Geometry & Topology, Vol. 5 (2001) Paper no. 14, pages 399--429.

The compression theorem I

Colin Rourke, Brian Sanderson

Abstract. This the first of a set of three papers about the Compression Theorem: if M^m is embedded in Q^q X R with a normal vector field and if q-m > 0, then the given vector field can be straightened (ie, made parallel to the given R direction) by an isotopy of M and normal field in Q X R.
The theorem can be deduced from Gromov's theorem on directed embeddings [M Gromov, Partial differential relations, Springer-Verlag (1986); 2.4.5 C'] and is implicit in the preceeding discussion. Here we give a direct proof that leads to an explicit description of the finishing embedding.
In the second paper in the series we give a proof in the spirit of Gromov's proof and in the third part we give applications.

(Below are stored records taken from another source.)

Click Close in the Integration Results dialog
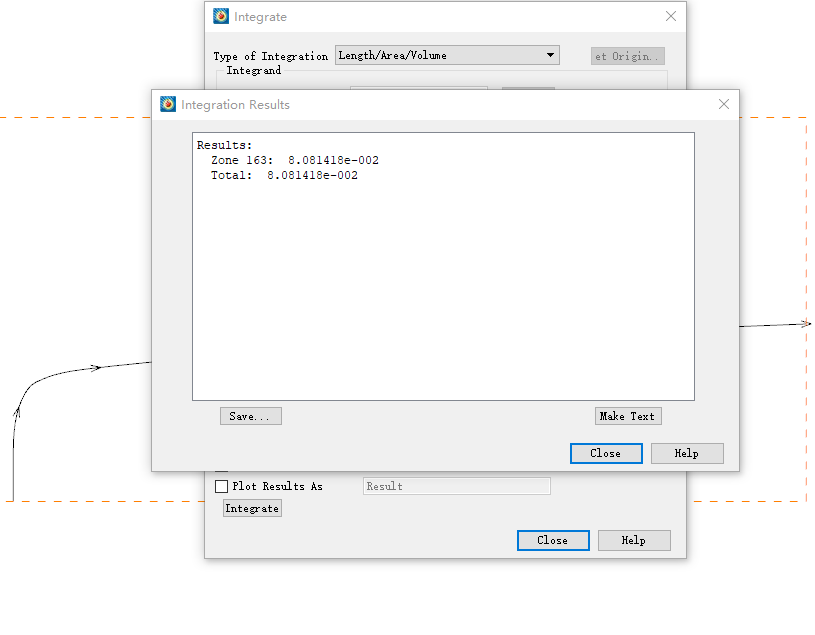 [x=606, y=453]
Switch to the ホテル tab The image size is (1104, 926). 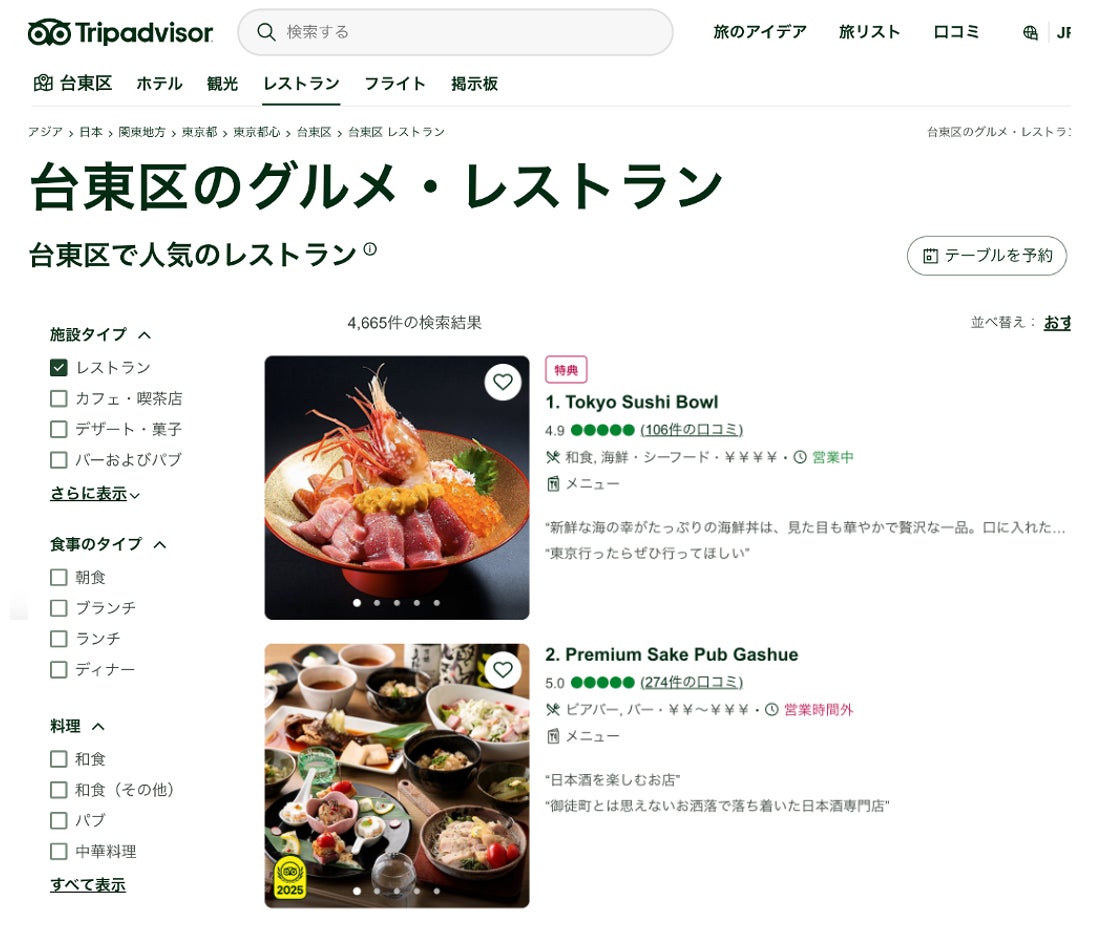(159, 84)
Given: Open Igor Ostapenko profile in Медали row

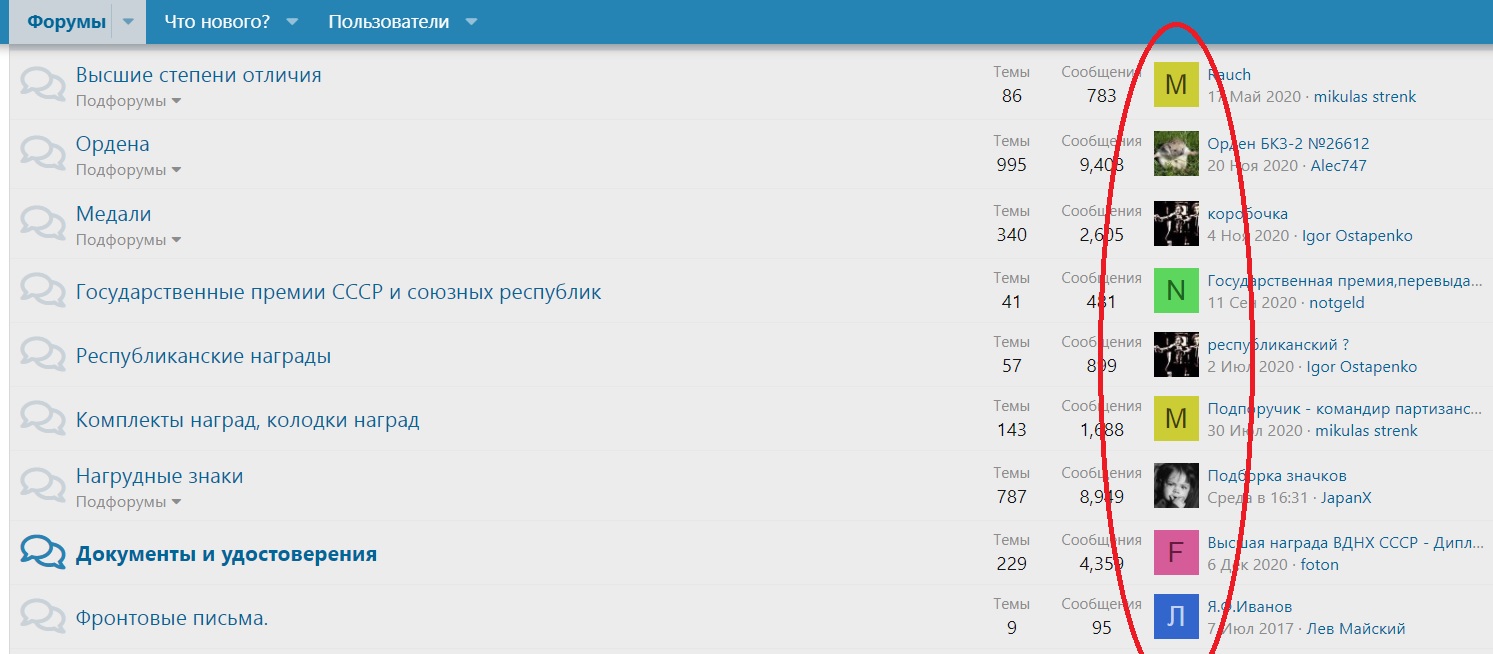Looking at the screenshot, I should (1356, 236).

Keywords. Compression, embedding, isotopy, immersion, straightening, vector field

AMS subject classification. Primary: 57R25. Secondary: 57R27, 57R40, 57R42, 57R52.

DOI: 10.2140/gt.2001.5.399

E-print: arXiv:math.GT/9712235

Submitted to GT on 25 January 2001. (Revised 2 April 2001.) Paper accepted 23 April 2001. Paper published 24 April 2001.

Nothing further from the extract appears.